Lewis’ experience of growing up in the 1950s and ’60s was among a number of stories told during a tribute dinner to the civil rights generation that featured a discussion among 19 renowned blacks in business, politics, academia, the media and the arts.

Sponsored by the Smithsonian’s National Museum of African American History and Culture and the AARP, the dinner was held to commemorate the first-year anniversary of the death of Coretta Scott King, wife of the late Rev. Martin Luther King Jr. It also celebrated last year’s announcement of the future site for the museum, adjacent to the Washington Monument and across the street from the National Museum of American History.

“We had a desire, as part of the creation of the museum, to do a program that demonstrates how the museum exists even without the building,” said Lonnie Bunch, director of the National Museum of African American History and Culture who served as moderator for the discussion.

Held on Capitol Hill, the event was taped as part of a two-hour documentary, “Legacy,” to be broadcast on PBS in February 2008. “Legacy” will feature parts of the dinner along with profiles of dinner participants and stories of the civil rights generation.

“Legacy” is the third in a series of dinner documentaries called The Millennium Dinners. Produced by Richard Karz, previous dinner documentaries include one about the women’s movement and one that analyzed New York City after the Sept. 11, 2001, terrorist attacks.

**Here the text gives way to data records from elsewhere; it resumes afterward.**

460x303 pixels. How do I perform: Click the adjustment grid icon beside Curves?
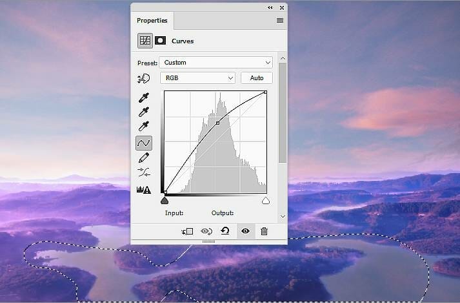(145, 41)
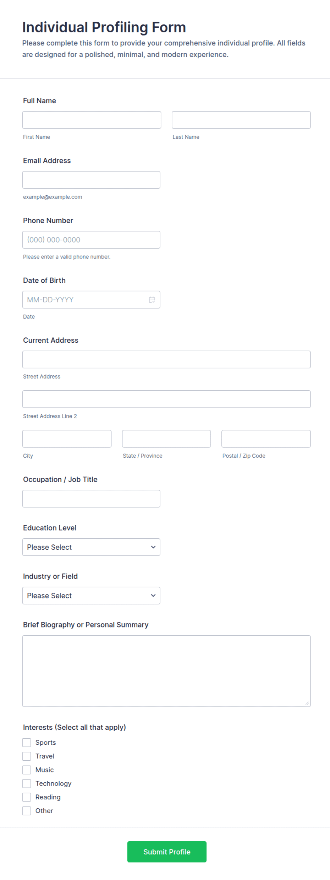Tick the Music checkbox

(27, 770)
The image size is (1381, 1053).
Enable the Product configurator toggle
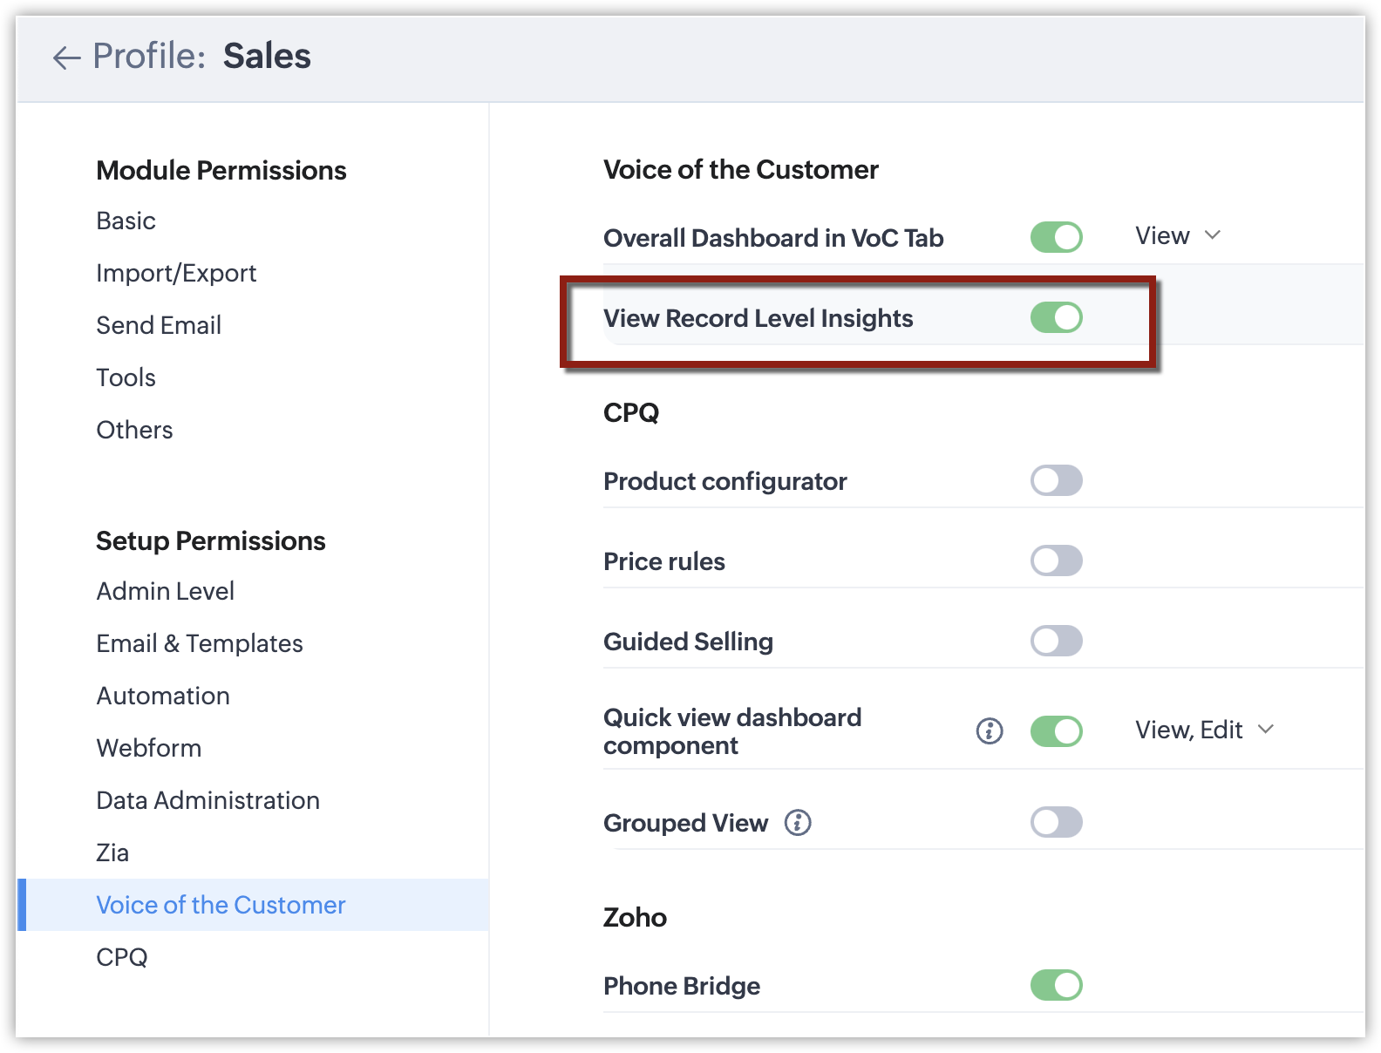click(x=1056, y=480)
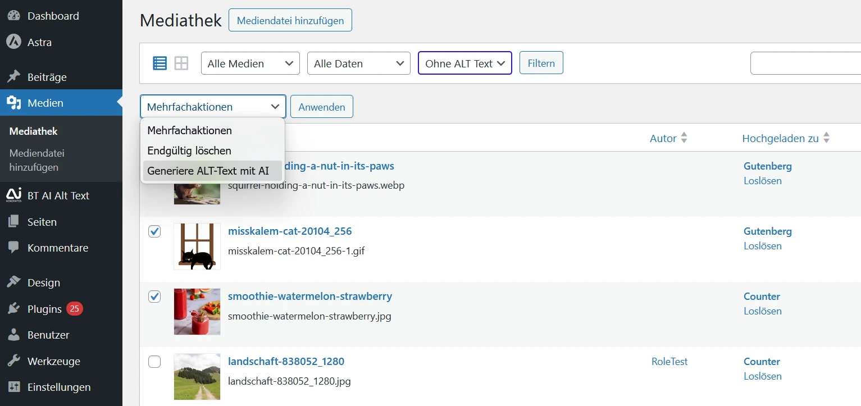Uncheck the smoothie-watermelon-strawberry checkbox
The height and width of the screenshot is (406, 861).
pyautogui.click(x=154, y=296)
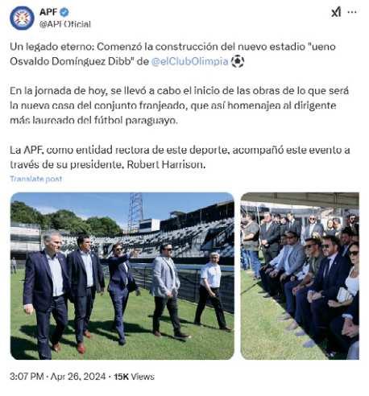Open the three-dot more options menu
The image size is (369, 396).
pyautogui.click(x=352, y=12)
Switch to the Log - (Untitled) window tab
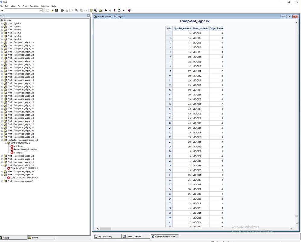Viewport: 301px width, 242px height. tap(106, 237)
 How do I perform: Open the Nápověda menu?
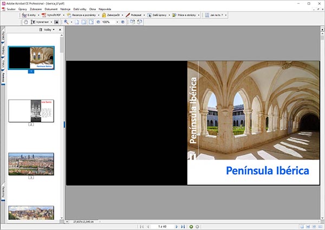(x=105, y=9)
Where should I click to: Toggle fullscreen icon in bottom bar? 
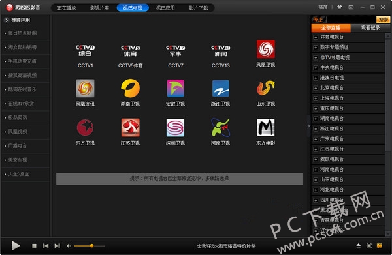tap(368, 246)
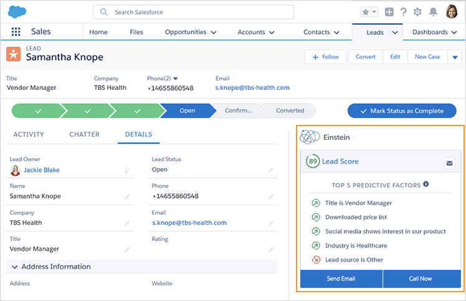Open more actions dropdown next to New Case
The height and width of the screenshot is (301, 466).
click(455, 57)
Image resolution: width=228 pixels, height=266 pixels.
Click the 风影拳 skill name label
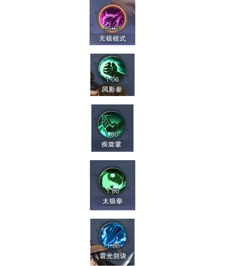pyautogui.click(x=112, y=89)
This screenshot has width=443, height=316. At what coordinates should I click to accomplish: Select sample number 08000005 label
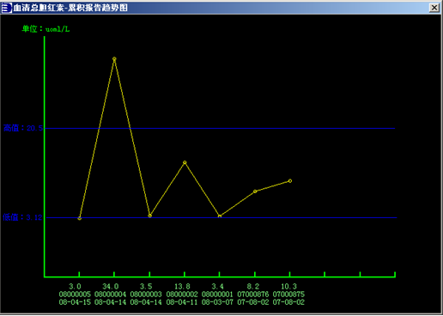coord(75,295)
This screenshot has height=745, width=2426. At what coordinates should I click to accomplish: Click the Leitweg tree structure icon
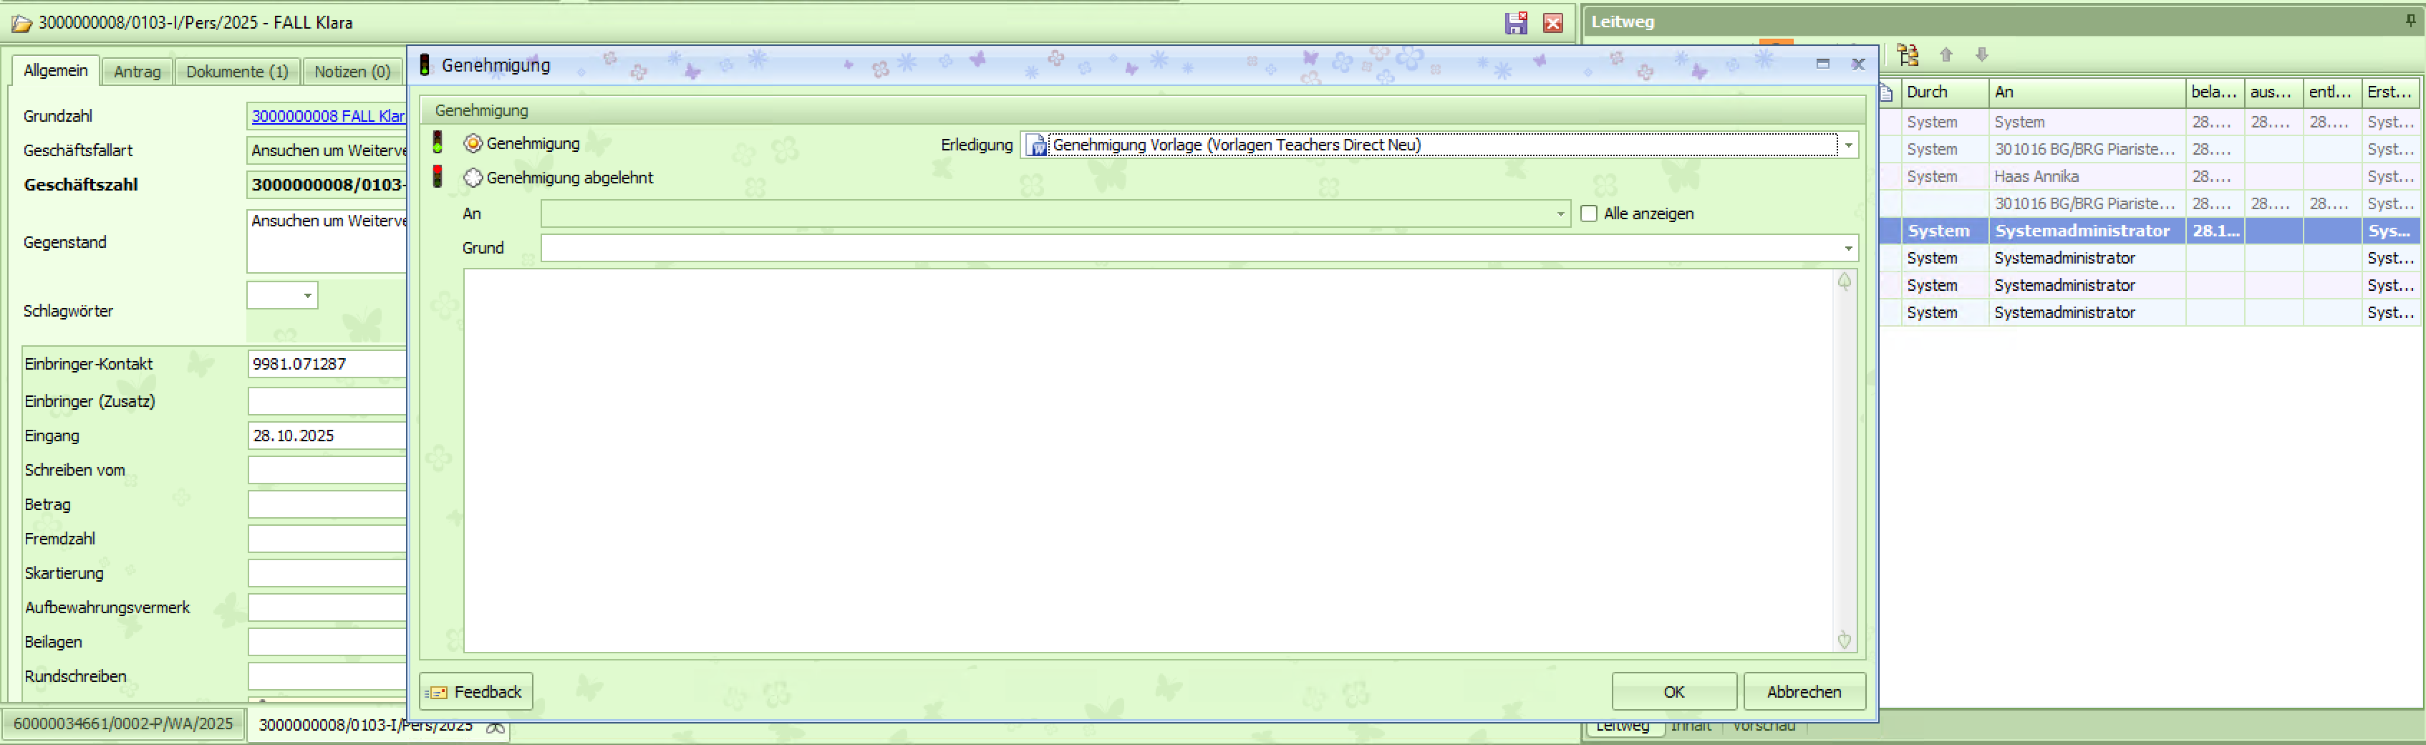tap(1907, 55)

According to Bunch, the goal of the documentaries is to use the 21st century as a time to assess where the country is.

Along with Lewis, other participants in Monday’s dinner included Dorothy Height, chairwoman of the National Council of Negro Women; Rep. Carolyn Cheeks Kilpatrick (D-Mich.), chairwoman of the Congressional Black Caucus; and Deborah Roberts, a correspondent for ABC.

“As years go by, we have a younger generation who walk through doors, and they don’t know how they got there,” Height said.

Discussion at the dinner table centered on how the civil rights movement personally affected the lives of the participants and how race continues to shape their lives and the nation today.

Bunch said there are conversations about race taking place in private settings every day.

“What we wanted to do was to bring smart and dedicated people and let the conversation be public,” Bunch said. “We wanted to stimulate the American public to remember the importance of this movement, through conversation and how do we continue to make America better.”

Roger Wilkins, a journalist and professor of history and American culture at George Mason University, spoke about how pervasive segregation was in Missouri, where he grew up. Beverly Daniel Tatum, president of Spelman College in Atlanta, said her father was not allowed to attend graduate school in Florida because he was black.

Along with memories of the civil rights movement, participants brought up questions on how younger generations can use the lessons of the past to affect the future.

“The question for young people today is what’s the conditions that will make young black people understand a legacy of forward momentum?” said Chuck D, activist and member of the hip-hop group Public Enemy.

Participants also reflected on the dynamics of race relations in America and the problems facing black communities today. Bunch said the discussion focused on the problems with education, fairness of the health care system and breaking the “pipeline” that brings many black males to prison.

Bunch said that at the end of the discussion, participants stressed the importance of history and realizing that is a continuing struggle.

“Even with the presence of [Sen. Barack] Obama (D-Ill.) and Oprah [Winfrey] and other people, that’s just the tip of the iceberg and the struggle continues,” Bunch said.